June 12th, 2011: Standing in a long line within the depths of American Airlines Arena in Miami, you wait along with the rest of the media horde for the Mavericks' locker room to open. You can hear the party going on within as a group of veterans had just won the Dallas Mavericks' first title. It is a franchise-changing moment for everyone involved, from Jason Terry to Shawn Marion to Rick Carlisle to Mark Cuban.
And especially Dirk Nowitzki.
Standing there, surrounded by camera crews and reveling family members, awaiting the crush of people into a very small room, suddenly Nowitzki walks by, being ushered to a television interview. He's holding the Finals MVP trophy in his hand, and bounding -- that's the only word for it, really -- as he seems like a teenager, completely high on the freedom and joy of his life at that moment. You will never see a professional athlete happier than this.
This, of all nights, is the night when everything changes for the Dallas Mavericks.

### Required tasks
1) In the account of the Mavericks' 2011 title night, what is Dirk Nowitzki holding as he walks past the line?
2) In the account of the Mavericks' 2011 title night, why does the writer say "bounding" is the only word for how Nowitzki moves? Answer in one to three sentences.
3) Continue the account of the Mavericks' 2011 title night, starting after its final sentence.

### Provided data
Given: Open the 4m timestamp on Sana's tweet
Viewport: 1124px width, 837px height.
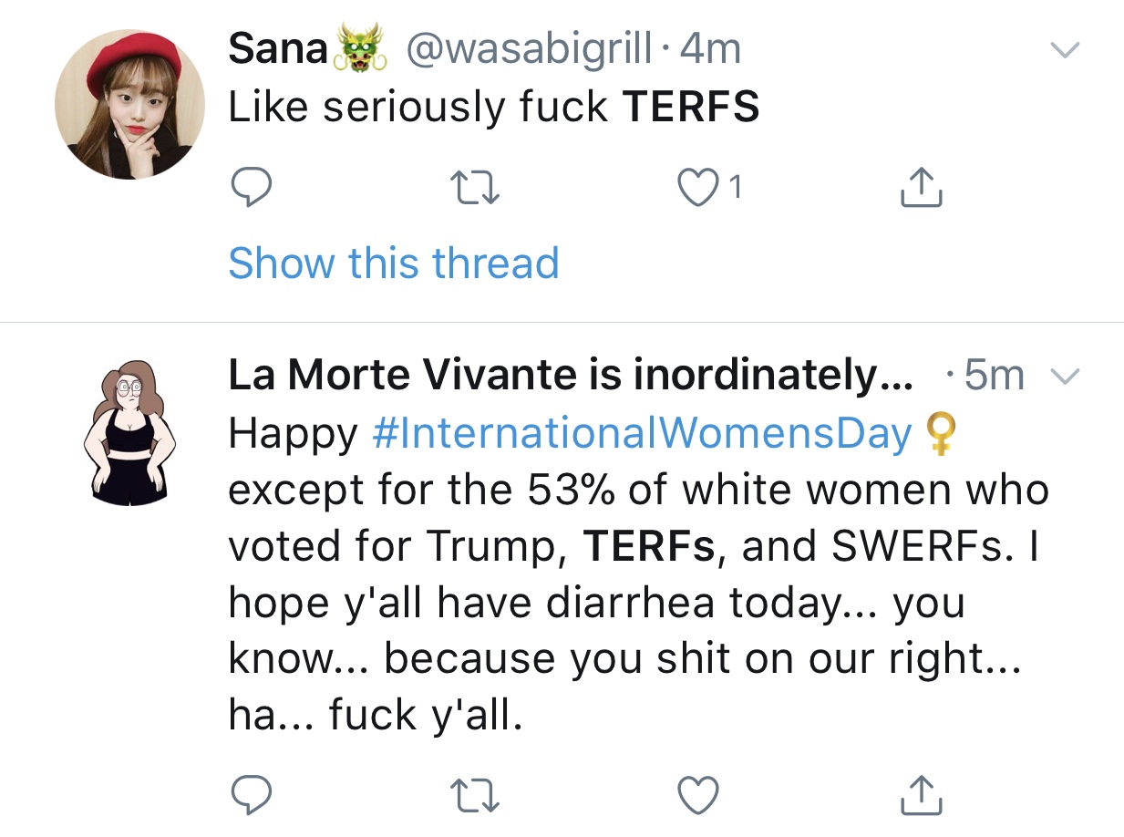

### Exercise answers
1) The Finals MVP trophy.

2) He seems like a teenager, completely high on the freedom and joy of his life at that moment. The writer adds that you will never see a professional athlete happier than this.

3)
The Dallas Mavericks are currently screwed.
DeAndre Jordan's defection was an anomaly. It was, in essence, a black swan event. What are the odds of the Mavericks a. landing the second-biggest available free agent to them, b. having him agree to a deal with them, c. change his mind and d. reach a new agreement with his old team within the span of 48 hours, including a prolonged sleepover/tower defense of Jordan's home?
To be a black swan event, it has to be something that can be rationalized as predictable given the historical context provided. There was no way for anyone to have seen this particular instance happening. A free agent changing his mind and going back on a verbal agreement during the moratorium, sure. That it would happen to the Mavericks, or that the event would have the specific damage that Jordan's backflip created? No, that was something else entirely.
It is the damage, however, the ruins left of the Mavericks in the post-apocalyptic wasteland of the Western Conference, that has been developing for such a long time, simply waiting for the right anomaly to crash the system.
To say that Mark Cuban is a smart man is a considerable understatement. Plenty of not-so-smart people have become billionaires, but just look at where and how he's invested himself since rising up through real estate and tech investment in the late 90's and 00's.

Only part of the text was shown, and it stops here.